**QUESTIONS ON THE MATERIAL**
**1.** Extract from the research summary the stretch from "Flooding, drought and" through "disease causing microbes.", copying it without any change.
**2.** Decide whether each statement agrees with the research summary, answering yes or no and quoting the deciding words of the summary:
(a) The PATHOME Study is funded by the NIH.
(b) The EPA Safe Drinking Water Act regulates well water quality.
(c) Dr. Baker's group is working to prevent food insecurity and malnutrition in children in rural Kenya.
**3.** According to the research summary, rural wells in which state are being examined in the study with the Center for Health Effects of Environmental Contamination?

Dr. Kelly Baker's Research

Global development, urban flooding, and diarrheal disease

Improvements in housing quality, including private treated water and toilets, and the planning of community spaces can prevent human and animal exposure to infectious diseases. Climate change is increasing the amount and frequency of rain events, which in urban settings increases the demand on stormwater systems for management of floodwater. Informal settlements, common in cities around the world, tend to have little to no stormwater infrastructure and as a result experience severe pluvial (runoff-based) flooding events that transmit pathogens in the environment and trigger outbreaks of diarrhea, typhoid, cholera, and other waterborne diseases. The transdisciplinary NIH-funded US and Kenya-led PATHOME Study (PATHOME -) aims to identify which urban community development interventions alone or in combination are most effective at preventing the transmission of enteric pathogens that cause those diseases to young children. Among other questions, the research team is examining how household vulnerability to pluvial flooding varies between low- and middle-income urban communities and the extent to which flooding causes infections in infants.

Drought, rurality, and foodborne disease and malnutrition

Climate change is increasing the duration and severity of drought in already dry regions of the world, which disrupts local food supply and causes widespread food insecurity and malnutrition. Dr. Baker’s group is collaborating with Addis Ababa University and the University of Memphis to identify strategies that can be implemented to prevent food insecurity and malnutrition in children in drought-prone regions of rural Ethiopia. Sustainable strategies for drought resiliency may require multi-pronged efforts that strengthen reliance upon native plant and animal food sources, community-led social support systems, and individual resiliency practices..

Flooding, drought and well water microbial pollution

Millions of Americans and their animals rely upon rural wells for water. National water safety regulations (EPA Safe Drinking Water Act) do not regulate and protect well water quality. However, severe flooding can carry surface pollution down into the aquifers that supply rural wells, potentially posing a variety of health risks to humans and animals when consumed. Droughts, in combination with sustained water withdrawals, could also exacerbate health risks. Dr. Baker is collaborating with the Center for Health Effects of Environmental Contamination on a study examining how the microbial ecology of water from rural wells in Iowa is influenced by recent flood and drought conditions and whether these conditions may contribute to contamination by known disease causing microbes.

**RECORD EXTRACTS**
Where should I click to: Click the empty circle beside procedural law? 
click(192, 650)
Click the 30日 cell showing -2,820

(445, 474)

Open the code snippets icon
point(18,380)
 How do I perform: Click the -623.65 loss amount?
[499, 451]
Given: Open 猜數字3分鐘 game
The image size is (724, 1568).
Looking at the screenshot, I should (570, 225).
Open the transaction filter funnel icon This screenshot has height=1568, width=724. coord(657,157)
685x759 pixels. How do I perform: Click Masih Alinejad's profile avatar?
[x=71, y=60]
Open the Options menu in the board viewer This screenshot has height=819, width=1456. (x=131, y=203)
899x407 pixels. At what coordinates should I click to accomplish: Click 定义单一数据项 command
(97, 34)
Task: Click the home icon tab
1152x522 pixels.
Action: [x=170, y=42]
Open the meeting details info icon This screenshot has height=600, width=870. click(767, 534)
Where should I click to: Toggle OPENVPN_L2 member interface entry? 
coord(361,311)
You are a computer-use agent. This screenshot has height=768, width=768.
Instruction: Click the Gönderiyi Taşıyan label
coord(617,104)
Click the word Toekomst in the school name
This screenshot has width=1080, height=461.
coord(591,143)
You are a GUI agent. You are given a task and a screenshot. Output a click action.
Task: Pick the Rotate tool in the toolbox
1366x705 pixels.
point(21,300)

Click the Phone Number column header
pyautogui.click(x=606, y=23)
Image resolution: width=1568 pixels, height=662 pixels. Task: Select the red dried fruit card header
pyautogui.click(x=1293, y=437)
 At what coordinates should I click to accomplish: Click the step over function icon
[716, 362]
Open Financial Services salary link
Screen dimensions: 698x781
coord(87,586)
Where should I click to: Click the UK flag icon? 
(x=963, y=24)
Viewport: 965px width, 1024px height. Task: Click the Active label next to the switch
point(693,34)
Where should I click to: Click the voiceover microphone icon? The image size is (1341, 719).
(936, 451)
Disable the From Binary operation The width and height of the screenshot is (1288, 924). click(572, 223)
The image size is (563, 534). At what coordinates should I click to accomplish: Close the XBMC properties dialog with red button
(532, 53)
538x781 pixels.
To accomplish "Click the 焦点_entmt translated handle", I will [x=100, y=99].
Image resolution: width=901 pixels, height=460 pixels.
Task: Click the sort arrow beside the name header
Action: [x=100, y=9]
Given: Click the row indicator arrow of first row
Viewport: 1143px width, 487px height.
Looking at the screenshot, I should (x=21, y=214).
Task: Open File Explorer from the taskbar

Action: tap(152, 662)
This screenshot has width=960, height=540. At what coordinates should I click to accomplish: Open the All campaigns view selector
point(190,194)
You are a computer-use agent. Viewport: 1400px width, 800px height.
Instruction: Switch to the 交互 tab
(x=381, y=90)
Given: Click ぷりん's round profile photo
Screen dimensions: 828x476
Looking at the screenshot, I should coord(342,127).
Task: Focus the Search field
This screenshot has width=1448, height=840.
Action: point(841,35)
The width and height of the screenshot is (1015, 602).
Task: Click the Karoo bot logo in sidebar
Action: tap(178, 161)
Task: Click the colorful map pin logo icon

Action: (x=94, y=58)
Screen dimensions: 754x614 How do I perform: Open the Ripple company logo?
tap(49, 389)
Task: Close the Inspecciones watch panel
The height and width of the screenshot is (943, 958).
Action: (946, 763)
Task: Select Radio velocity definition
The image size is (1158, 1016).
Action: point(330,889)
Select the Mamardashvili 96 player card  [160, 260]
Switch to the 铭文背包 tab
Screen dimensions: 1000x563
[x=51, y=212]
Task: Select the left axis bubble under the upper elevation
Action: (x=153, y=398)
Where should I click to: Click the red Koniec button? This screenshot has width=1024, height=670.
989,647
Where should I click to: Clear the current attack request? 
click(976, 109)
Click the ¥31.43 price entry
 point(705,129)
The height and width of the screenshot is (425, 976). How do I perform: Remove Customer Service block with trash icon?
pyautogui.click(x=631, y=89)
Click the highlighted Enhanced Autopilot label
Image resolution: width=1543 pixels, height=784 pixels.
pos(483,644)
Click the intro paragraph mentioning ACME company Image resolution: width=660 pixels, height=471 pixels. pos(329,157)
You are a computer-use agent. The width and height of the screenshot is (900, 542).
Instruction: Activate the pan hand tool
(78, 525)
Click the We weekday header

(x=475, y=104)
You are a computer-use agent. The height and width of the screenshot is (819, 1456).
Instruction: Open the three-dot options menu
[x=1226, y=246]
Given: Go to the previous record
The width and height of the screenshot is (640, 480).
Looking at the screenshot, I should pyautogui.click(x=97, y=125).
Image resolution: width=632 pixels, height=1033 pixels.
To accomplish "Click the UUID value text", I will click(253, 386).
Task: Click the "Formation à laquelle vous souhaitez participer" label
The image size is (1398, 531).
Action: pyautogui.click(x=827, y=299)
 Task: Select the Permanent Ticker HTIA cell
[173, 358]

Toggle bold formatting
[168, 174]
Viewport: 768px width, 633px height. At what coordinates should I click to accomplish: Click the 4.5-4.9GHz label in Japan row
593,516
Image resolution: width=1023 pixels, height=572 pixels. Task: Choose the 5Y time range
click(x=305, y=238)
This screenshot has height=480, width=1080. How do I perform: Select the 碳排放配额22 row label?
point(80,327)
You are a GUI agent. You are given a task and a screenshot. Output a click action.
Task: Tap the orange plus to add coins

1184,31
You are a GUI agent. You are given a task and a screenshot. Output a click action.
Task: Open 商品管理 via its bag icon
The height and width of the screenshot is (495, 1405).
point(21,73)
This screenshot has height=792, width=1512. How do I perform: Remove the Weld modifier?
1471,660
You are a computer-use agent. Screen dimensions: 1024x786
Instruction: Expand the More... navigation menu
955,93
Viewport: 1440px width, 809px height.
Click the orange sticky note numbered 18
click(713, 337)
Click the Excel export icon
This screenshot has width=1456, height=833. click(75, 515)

**RESULTS BY TASK**
**1.**
Flooding, drought and well water microbial pollution

Millions of Americans and their animals rely upon rural wells for water. National water safety regulations (EPA Safe Drinking Water Act) do not regulate and protect well water quality. However, severe flooding can carry surface pollution down into the aquifers that supply rural wells, potentially posing a variety of health risks to humans and animals when consumed. Droughts, in combination with sustained water withdrawals, could also exacerbate health risks. Dr. Baker is collaborating with the Center for Health Effects of Environmental Contamination on a study examining how the microbial ecology of water from rural wells in Iowa is influenced by recent flood and drought conditions and whether these conditions may contribute to contamination by known disease causing microbes.

**2.**
(a) Yes: "The transdisciplinary NIH-funded US and Kenya-led PATHOME Study"
(b) No: "National water safety regulations (EPA Safe Drinking Water Act) do not regulate and protect well water quality."
(c) No: "to prevent food insecurity and malnutrition in children in drought-prone regions of rural Ethiopia"

**3.** Iowa.